WRITTEN TASK » Shift the material from the line containing "This screenshot has width=343, height=210." through the line containing "will tap(1031, 58)." by adding 111 to every coordinate in the answers, and write out all those lines again, requests included. Give only those lines.

# START OF DATA TO USE

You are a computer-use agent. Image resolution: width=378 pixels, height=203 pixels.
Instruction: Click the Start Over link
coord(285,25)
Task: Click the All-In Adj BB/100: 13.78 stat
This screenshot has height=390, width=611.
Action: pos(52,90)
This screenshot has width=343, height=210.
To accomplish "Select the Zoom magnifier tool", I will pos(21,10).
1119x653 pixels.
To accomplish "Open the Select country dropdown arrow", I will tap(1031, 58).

# END OF DATA TO USE
# START OF DATA TO USE

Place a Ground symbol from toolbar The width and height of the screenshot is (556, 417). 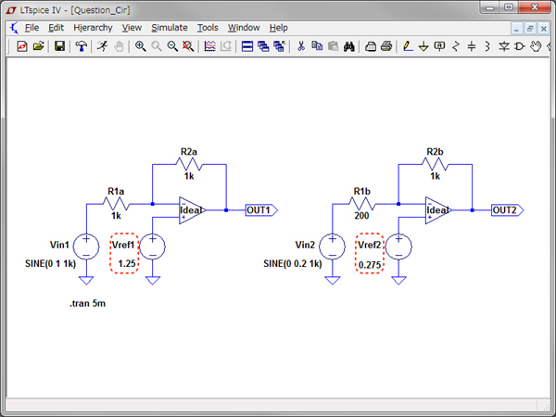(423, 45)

# END OF DATA TO USE

SOLUTION TO THE PROBLEM »
This screenshot has width=343, height=210.
To accomplish "Select the Zoom magnifier tool", I will pos(132,121).
1119x653 pixels.
To accomplish "Open the Select country dropdown arrow", I will tap(1142, 169).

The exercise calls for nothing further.